The Doctor Is In: The arithmetic of children’s medicine

The Doctor Is In is an occasional series where JHU Press authors discuss the latest developments and news in health and medicine.

Guest post by Edward A. Bell, Pharm.D., BCPS

Do you know how to properly measure and administer medicine to your child? Arecent study presented at the Pediatric Academic Societies annual meetingsuggests that parents with low reading and math skills may not.

This study is similar to others in that it describes how common and easy it is for parents to err when determining and measuring liquid medication doses for their children. A multitude of factors contribute to the potential for these errors, including misinterpretation of medications and their strengths and miscalculation of a child’s specific dose by his or her weight. What is interesting about this study is that it evaluated a unique aspect of how parents determine medication doses for their children—the parents’ reading and math skills. Nearly one-half of the parents (41%) made a dosing error, demonstrating that the process of giving a dose of liquid medication to an infant or child can be somewhat complicated and that errors can be easy to make. According to anarticle on ScienceDaily, “parents’ math scores, in particular, were associated with measuring mistakes, with parents who scored below the third grade level on the math test having almost a five times increased odds of making a dosing error.”
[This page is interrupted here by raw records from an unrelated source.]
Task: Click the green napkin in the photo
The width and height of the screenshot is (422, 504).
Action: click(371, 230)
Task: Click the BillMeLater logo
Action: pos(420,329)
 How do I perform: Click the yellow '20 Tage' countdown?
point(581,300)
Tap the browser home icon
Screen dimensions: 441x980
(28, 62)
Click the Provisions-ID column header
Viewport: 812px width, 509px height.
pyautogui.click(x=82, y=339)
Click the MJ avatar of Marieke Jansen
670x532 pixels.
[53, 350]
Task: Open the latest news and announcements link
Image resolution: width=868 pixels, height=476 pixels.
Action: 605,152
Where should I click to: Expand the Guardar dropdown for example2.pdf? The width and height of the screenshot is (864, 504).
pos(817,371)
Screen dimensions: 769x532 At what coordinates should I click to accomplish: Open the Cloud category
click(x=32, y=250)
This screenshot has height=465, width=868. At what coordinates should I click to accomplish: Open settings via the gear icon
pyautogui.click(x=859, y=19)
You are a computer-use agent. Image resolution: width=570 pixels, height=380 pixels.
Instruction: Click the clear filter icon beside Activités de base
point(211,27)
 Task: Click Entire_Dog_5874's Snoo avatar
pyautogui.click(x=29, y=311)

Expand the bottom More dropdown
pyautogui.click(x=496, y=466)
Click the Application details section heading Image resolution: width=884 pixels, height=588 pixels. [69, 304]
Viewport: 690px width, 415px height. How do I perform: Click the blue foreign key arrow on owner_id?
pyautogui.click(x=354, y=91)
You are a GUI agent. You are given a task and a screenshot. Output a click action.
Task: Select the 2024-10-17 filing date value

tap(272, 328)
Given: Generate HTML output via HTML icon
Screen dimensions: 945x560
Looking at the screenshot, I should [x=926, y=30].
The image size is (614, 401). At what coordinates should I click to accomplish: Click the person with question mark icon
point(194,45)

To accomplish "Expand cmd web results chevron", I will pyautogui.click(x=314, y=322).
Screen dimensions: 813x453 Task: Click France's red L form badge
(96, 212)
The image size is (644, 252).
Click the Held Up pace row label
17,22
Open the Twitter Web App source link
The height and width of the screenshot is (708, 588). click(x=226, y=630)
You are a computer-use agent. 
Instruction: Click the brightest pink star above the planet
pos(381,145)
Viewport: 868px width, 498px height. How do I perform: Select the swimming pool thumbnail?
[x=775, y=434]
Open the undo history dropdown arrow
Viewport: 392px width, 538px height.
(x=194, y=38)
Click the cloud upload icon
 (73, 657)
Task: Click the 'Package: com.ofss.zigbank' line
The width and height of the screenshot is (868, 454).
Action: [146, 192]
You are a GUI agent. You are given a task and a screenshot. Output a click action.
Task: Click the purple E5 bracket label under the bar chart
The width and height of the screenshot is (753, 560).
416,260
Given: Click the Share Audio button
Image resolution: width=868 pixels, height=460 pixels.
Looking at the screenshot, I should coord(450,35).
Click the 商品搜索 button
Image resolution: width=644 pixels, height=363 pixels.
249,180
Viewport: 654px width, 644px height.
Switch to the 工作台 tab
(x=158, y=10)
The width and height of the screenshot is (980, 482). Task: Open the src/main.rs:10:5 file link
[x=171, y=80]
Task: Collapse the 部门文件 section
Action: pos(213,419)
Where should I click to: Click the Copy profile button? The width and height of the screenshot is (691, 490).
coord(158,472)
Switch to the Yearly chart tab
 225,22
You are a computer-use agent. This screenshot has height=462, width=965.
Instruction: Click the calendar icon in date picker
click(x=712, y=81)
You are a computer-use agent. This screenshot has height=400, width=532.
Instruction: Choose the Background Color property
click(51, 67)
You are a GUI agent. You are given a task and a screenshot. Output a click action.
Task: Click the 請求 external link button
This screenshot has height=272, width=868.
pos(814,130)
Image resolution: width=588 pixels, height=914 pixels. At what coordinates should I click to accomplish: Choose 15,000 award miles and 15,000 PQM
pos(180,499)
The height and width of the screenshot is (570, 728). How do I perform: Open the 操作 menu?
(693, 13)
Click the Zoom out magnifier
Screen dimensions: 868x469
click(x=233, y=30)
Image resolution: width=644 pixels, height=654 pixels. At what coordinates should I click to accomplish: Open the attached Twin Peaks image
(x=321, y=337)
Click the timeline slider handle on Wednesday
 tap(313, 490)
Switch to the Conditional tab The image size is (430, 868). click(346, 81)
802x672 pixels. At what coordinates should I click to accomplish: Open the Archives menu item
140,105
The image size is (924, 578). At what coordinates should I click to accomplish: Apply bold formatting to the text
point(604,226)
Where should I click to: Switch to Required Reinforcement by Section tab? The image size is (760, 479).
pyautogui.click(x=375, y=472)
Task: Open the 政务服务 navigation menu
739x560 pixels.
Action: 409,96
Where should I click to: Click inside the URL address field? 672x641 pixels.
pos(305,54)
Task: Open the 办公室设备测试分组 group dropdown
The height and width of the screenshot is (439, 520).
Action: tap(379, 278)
Health care providers—including physicians, pharmacists, and nurses—should not assume that all parents can accurately administer medicine to their child, and should adequately educate parents on how to do so.

Edward A. Bell is a pediatric pharmacist and a professor of clinical sciences at Drake University College of Pharmacy and Health Sciences and the Blank Children’s Hospital and Clinics, Des Moines, Iowa. His book A Parent’s Guide to Children’s Medicines, is forthcoming this summer.

The information provided in this blog post is not meant to substitute for medical advice or care provided by a physician, and testing and treatment should not be based solely on its contents. Instead, treatment must be developed in a dialogue between the individual and his or her physician. This post has been written to help with that dialogue. The services of a competent medical professional should be obtained whenever medical advice is needed.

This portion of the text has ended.